Dataset records: Begin

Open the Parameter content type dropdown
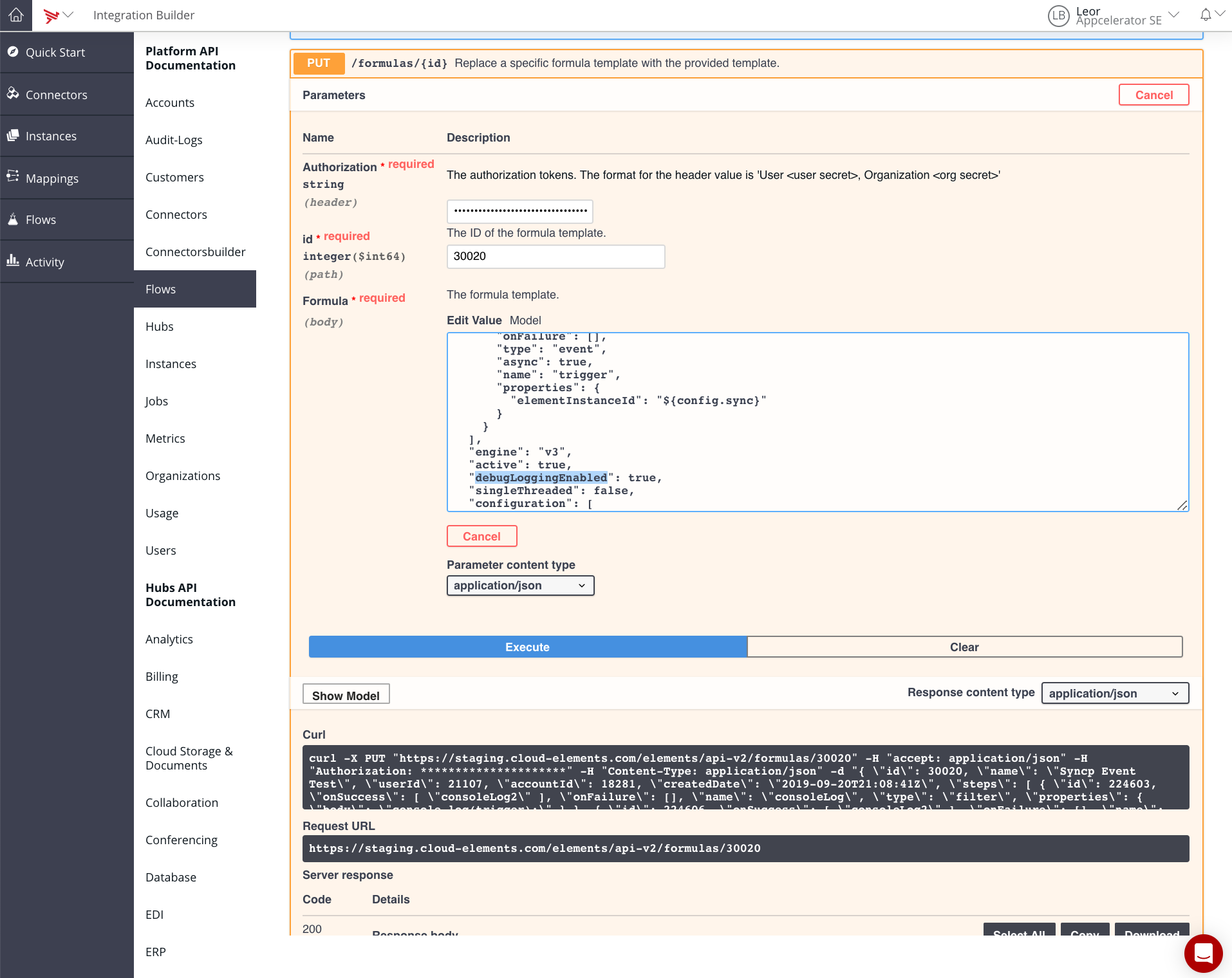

Dataset records: End
Dataset records: Begin

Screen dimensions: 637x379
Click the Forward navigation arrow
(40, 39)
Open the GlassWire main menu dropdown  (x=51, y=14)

Dataset records: End

◆ **Exercise brief**:
Output, from the data above, the lines from the line with "Click the Forward navigation arrow" to the line with "Open the GlassWire" exactly as they stand, both ends included and nothing else.

◆ **Response for this exercise**:
Click the Forward navigation arrow
(40, 39)
Open the GlassWire main menu dropdown  (x=51, y=14)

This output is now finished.